The input:
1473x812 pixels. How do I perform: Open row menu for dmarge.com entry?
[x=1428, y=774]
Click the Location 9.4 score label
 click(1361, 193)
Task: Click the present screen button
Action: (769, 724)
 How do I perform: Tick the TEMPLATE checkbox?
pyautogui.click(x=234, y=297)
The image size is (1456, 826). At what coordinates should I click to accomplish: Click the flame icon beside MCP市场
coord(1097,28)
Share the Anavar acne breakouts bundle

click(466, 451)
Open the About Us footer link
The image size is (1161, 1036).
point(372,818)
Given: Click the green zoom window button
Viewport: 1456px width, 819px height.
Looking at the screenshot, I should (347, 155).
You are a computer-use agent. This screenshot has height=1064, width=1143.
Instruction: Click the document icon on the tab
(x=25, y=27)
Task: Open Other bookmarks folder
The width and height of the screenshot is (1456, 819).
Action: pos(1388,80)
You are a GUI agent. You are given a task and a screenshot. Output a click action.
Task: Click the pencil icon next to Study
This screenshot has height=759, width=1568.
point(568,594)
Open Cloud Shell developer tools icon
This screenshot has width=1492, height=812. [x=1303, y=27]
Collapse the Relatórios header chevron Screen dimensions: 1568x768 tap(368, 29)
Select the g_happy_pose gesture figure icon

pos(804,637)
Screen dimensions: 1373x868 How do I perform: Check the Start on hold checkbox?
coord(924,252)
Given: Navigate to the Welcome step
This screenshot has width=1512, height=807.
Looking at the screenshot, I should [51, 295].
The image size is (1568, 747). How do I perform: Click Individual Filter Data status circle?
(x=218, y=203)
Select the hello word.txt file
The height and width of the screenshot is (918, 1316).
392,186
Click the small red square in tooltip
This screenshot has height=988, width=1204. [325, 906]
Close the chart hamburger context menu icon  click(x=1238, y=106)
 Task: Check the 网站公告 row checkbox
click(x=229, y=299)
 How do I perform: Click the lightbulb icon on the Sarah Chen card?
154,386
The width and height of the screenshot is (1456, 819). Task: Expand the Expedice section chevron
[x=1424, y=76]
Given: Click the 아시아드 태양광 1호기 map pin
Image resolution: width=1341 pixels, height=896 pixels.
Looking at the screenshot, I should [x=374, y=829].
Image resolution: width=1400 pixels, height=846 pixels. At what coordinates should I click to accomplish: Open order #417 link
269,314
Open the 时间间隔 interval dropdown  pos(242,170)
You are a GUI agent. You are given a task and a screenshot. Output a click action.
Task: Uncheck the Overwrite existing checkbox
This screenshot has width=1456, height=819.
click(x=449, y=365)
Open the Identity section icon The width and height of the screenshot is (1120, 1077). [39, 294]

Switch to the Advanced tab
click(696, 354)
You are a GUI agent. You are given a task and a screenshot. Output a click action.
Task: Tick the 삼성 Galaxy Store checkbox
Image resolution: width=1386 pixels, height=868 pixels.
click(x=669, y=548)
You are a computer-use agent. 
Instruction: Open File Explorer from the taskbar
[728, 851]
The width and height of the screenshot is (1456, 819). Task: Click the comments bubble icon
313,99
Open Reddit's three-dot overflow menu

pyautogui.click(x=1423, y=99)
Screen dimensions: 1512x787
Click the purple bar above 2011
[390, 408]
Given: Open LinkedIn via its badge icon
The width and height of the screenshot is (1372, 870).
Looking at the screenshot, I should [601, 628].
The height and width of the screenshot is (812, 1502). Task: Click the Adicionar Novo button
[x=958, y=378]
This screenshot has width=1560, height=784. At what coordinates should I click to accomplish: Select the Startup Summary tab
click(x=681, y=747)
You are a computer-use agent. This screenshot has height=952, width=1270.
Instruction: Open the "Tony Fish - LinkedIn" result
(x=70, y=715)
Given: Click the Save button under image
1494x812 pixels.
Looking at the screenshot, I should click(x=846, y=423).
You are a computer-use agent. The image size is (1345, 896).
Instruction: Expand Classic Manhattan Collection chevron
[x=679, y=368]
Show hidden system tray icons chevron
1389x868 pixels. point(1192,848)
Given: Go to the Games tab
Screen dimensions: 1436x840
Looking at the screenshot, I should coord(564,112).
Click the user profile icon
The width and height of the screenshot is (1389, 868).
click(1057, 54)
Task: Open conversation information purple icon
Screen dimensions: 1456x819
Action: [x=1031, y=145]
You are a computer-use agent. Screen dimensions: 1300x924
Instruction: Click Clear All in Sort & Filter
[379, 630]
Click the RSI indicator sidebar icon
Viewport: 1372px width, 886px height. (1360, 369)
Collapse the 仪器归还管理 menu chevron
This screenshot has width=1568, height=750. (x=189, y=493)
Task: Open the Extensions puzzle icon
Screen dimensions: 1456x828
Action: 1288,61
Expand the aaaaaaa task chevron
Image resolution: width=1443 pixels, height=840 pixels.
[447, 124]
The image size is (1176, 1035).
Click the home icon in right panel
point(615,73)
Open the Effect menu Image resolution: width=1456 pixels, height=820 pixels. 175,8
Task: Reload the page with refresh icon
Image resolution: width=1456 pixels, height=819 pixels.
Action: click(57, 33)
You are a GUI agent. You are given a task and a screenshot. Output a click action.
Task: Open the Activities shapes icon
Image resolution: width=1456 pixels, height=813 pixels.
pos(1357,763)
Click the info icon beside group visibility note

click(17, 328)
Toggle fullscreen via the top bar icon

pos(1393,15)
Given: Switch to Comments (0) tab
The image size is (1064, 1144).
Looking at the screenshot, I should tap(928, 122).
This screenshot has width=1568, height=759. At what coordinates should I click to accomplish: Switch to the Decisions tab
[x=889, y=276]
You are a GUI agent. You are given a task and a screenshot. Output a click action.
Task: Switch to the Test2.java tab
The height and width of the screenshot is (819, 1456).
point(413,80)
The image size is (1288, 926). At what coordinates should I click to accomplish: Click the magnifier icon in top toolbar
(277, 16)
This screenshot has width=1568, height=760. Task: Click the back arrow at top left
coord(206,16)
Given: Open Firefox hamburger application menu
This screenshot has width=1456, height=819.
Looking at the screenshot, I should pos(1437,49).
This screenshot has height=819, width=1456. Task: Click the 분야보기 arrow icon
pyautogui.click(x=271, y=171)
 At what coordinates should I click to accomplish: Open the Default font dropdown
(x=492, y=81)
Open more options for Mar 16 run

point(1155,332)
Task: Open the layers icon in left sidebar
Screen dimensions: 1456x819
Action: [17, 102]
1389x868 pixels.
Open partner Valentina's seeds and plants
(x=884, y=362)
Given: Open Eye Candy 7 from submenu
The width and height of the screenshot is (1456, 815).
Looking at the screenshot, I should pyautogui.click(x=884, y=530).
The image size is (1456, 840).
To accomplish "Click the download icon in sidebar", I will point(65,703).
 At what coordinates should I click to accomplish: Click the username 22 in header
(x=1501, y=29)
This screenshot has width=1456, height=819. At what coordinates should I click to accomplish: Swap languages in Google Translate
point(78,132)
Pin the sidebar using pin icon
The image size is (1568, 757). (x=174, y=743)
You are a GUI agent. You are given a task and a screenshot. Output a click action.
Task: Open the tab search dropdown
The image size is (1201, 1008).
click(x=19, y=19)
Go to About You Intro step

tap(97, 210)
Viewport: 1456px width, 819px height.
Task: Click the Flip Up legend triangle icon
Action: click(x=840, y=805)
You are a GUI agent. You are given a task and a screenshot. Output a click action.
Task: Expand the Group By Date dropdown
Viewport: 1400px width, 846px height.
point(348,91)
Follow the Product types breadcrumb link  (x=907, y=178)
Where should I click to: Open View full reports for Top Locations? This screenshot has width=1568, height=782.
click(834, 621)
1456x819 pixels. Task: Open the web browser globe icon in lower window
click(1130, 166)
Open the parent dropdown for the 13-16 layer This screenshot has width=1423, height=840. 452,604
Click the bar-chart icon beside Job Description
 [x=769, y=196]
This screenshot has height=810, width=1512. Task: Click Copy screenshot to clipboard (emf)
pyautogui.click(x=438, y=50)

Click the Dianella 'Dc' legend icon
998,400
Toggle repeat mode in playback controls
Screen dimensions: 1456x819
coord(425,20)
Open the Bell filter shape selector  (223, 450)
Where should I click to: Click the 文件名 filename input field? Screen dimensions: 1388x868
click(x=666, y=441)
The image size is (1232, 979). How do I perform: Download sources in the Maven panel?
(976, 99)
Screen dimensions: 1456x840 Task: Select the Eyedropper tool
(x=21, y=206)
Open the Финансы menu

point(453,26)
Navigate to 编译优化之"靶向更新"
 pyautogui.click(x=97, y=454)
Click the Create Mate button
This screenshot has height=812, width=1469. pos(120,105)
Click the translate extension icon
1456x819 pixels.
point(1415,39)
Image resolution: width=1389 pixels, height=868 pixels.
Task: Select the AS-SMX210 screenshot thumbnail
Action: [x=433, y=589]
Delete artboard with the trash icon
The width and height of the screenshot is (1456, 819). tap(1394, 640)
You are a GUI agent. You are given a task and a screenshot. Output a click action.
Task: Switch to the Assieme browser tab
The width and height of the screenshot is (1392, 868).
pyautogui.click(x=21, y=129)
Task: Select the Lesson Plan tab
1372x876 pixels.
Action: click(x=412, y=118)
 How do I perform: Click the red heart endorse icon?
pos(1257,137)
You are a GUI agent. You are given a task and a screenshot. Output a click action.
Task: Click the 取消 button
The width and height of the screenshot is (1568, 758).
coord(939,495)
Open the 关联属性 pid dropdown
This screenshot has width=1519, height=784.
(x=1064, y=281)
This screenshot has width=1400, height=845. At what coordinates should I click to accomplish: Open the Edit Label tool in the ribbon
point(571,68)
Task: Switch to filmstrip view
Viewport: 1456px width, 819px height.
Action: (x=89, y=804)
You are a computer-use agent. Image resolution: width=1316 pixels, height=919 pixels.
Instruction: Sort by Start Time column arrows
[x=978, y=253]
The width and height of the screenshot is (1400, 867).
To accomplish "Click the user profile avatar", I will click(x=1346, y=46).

About this task:
Check all the records above and select each line where the string "will" is found.

Solution to the exercise:
To accomplish "Click the download icon in sidebar", I will point(65,703).
To accomplish "Click the user profile avatar", I will click(x=1346, y=46).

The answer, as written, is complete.